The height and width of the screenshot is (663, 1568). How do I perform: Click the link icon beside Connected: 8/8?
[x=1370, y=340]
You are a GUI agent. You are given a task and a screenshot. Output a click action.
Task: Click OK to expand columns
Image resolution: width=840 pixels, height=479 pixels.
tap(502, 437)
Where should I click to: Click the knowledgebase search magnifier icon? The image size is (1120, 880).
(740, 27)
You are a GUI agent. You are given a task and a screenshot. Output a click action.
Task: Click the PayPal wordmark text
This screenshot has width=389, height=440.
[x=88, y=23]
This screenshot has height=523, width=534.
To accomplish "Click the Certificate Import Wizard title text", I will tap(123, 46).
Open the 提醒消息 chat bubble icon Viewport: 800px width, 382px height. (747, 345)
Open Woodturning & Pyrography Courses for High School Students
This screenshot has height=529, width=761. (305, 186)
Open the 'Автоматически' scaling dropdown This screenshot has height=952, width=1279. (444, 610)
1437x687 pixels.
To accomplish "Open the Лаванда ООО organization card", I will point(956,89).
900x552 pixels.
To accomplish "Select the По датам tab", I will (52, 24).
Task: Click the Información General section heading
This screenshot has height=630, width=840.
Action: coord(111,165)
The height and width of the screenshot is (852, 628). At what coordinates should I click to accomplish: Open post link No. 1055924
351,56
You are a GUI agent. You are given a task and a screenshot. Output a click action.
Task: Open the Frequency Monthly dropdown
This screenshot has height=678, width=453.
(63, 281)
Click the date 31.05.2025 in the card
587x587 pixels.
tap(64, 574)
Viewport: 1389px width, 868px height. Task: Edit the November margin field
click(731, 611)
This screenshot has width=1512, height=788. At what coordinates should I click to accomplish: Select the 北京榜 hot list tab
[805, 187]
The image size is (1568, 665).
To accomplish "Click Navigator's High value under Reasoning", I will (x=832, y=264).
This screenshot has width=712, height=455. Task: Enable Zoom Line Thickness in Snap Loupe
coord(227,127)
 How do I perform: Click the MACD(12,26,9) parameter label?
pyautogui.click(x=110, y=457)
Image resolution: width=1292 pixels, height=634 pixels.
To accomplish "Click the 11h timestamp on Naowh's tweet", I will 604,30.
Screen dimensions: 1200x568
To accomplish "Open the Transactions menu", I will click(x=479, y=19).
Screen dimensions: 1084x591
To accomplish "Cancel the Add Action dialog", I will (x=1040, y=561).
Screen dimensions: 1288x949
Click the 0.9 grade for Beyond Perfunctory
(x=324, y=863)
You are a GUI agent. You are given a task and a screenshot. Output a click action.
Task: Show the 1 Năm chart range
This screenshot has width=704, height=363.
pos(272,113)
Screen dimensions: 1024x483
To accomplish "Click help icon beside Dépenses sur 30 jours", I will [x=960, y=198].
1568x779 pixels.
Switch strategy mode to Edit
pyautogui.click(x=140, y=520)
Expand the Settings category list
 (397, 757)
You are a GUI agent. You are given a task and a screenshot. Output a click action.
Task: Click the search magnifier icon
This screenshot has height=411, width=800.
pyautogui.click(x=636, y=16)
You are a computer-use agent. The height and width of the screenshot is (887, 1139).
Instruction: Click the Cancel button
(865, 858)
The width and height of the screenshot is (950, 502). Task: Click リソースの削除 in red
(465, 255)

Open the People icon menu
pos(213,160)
════
**Aim of the exercise**. For each line of the entries that includes "dimensions", show that line.

**Exercise output**.
Screen dimensions: 1200x568
Screen dimensions: 1084x591
Screen dimensions: 1288x949
Screen dimensions: 1024x483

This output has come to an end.